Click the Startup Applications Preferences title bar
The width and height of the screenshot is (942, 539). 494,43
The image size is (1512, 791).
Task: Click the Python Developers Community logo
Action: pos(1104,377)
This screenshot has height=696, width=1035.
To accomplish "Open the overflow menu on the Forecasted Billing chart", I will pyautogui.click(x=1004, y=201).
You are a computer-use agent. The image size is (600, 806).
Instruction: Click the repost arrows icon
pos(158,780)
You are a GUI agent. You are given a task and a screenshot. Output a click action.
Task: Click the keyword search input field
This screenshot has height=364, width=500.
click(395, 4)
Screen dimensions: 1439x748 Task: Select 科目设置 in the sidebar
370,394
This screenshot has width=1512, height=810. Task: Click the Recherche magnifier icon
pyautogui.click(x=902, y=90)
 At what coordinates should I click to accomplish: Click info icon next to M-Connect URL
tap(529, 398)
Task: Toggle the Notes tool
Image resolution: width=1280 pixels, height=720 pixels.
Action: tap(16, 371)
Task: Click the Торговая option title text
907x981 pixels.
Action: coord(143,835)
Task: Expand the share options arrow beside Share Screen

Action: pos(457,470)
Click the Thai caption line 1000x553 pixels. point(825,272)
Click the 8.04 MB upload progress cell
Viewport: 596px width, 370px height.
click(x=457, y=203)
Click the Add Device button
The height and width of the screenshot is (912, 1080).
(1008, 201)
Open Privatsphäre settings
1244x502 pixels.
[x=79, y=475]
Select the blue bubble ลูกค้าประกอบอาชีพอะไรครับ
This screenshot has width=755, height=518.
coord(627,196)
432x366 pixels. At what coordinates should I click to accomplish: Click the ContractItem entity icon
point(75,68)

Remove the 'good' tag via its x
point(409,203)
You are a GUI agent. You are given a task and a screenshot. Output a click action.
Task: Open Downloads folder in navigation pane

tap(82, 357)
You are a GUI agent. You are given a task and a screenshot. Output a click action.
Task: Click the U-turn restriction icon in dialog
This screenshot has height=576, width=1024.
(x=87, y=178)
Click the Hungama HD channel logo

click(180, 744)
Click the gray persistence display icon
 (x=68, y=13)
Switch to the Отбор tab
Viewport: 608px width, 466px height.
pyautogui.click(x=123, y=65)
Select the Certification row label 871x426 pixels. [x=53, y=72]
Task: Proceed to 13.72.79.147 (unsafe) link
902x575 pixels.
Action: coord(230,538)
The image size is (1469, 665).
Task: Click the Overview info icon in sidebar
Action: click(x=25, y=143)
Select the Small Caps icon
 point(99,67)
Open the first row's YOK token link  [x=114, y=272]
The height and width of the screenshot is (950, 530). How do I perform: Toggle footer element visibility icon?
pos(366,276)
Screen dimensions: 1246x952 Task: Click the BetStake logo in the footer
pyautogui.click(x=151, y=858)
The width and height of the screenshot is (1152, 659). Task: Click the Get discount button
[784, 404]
■ ■ ■ ■ ■ ■ ■
## WHAT THE TASK ASKS
Output the whole listing above again, word for word.

## PROBLEM SOLUTION
Click the Startup Applications Preferences title bar
The width and height of the screenshot is (942, 539). 494,43
The image size is (1512, 791).
Task: Click the Python Developers Community logo
Action: pos(1104,377)
This screenshot has height=696, width=1035.
To accomplish "Open the overflow menu on the Forecasted Billing chart", I will pyautogui.click(x=1004, y=201).
You are a computer-use agent. The image size is (600, 806).
Instruction: Click the repost arrows icon
pos(158,780)
You are a GUI agent. You are given a task and a screenshot. Output a click action.
Task: Click the keyword search input field
This screenshot has height=364, width=500.
click(395, 4)
Screen dimensions: 1439x748 Task: Select 科目设置 in the sidebar
370,394
This screenshot has width=1512, height=810. Task: Click the Recherche magnifier icon
pyautogui.click(x=902, y=90)
 At what coordinates should I click to accomplish: Click info icon next to M-Connect URL
tap(529, 398)
Task: Toggle the Notes tool
Image resolution: width=1280 pixels, height=720 pixels.
Action: tap(16, 371)
Task: Click the Торговая option title text
907x981 pixels.
Action: coord(143,835)
Task: Expand the share options arrow beside Share Screen

Action: pos(457,470)
Click the Thai caption line 1000x553 pixels. point(825,272)
Click the 8.04 MB upload progress cell
Viewport: 596px width, 370px height.
click(x=457, y=203)
Click the Add Device button
The height and width of the screenshot is (912, 1080).
(1008, 201)
Open Privatsphäre settings
1244x502 pixels.
[x=79, y=475]
Select the blue bubble ลูกค้าประกอบอาชีพอะไรครับ
This screenshot has width=755, height=518.
coord(627,196)
432x366 pixels. At what coordinates should I click to accomplish: Click the ContractItem entity icon
point(75,68)

Remove the 'good' tag via its x
point(409,203)
You are a GUI agent. You are given a task and a screenshot. Output a click action.
Task: Open Downloads folder in navigation pane

tap(82, 357)
You are a GUI agent. You are given a task and a screenshot. Output a click action.
Task: Click the U-turn restriction icon in dialog
This screenshot has height=576, width=1024.
(x=87, y=178)
Click the Hungama HD channel logo

click(180, 744)
Click the gray persistence display icon
 (x=68, y=13)
Switch to the Отбор tab
Viewport: 608px width, 466px height.
pyautogui.click(x=123, y=65)
Select the Certification row label 871x426 pixels. [x=53, y=72]
Task: Proceed to 13.72.79.147 (unsafe) link
902x575 pixels.
Action: coord(230,538)
The image size is (1469, 665).
Task: Click the Overview info icon in sidebar
Action: click(x=25, y=143)
Select the Small Caps icon
 point(99,67)
Open the first row's YOK token link  [x=114, y=272]
The height and width of the screenshot is (950, 530). How do I perform: Toggle footer element visibility icon?
pos(366,276)
Screen dimensions: 1246x952 Task: Click the BetStake logo in the footer
pyautogui.click(x=151, y=858)
The width and height of the screenshot is (1152, 659). Task: Click the Get discount button
[784, 404]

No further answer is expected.